But a field which is now all about political issues and social problems is inevitably beset by philosophical conundrums, disputes that hinge on hidden value conflicts, and competing interests. The theme ingredient in this stew is, of course, the concept of health -- what is it we are trying to maximize after all?

The definition of health as used in the field of public health naturally gets mixed up with the concept as used in the field of medicine. Public health is concerned with health at the level of populations, and medicine, of course, with the individual. In both, the meaning of "health" is essential, and disputed, whether or not the disputants recognize that that is what they are talking about.

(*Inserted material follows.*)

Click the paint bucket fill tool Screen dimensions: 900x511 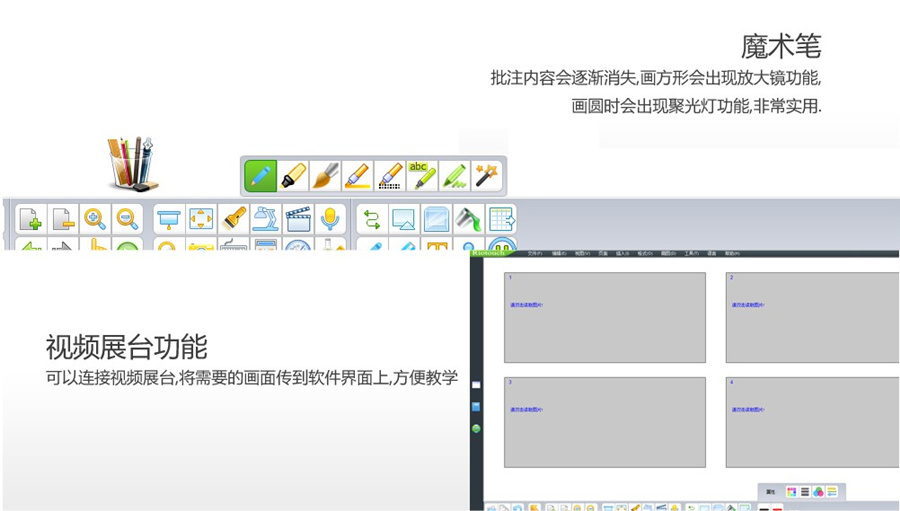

So, next time, I will review the evolution of the concept within medicine. Don't worry, this is all going somewhere. . . . I hope.

Sunday, December 23, 2007

Blog update

Sorry to have missed a couple of days -- I've had a bit of a cold, nothing major but it's left me at a low energy level and I've had to devote what I had to other projects. In the coming week, I'll be away from Your Intertubes quite a bit as well so I may post only on a couple of days.

From this end, that's probably good -- I need a break to regather my thoughts. In the real world, I've encountered some controversy about the basic concept of public health that demands some processing in the wetware. I often say that public health is everything -- a bit of an exaggeration, since the study of quasars in near ultraviolet doesn't have a lot to do with public health, but I mean that everything connected with human society, the human environment, and the human organism is within the domain of public health. I thought that was a progressive and liberating sentiment which honors toilers in the groves of academe who nowadays don't get the kind of respect and funding that is lavished on biomedical research, from political scientists to art historians. But evidently it can be taken as a kind of arrogance or imperialism.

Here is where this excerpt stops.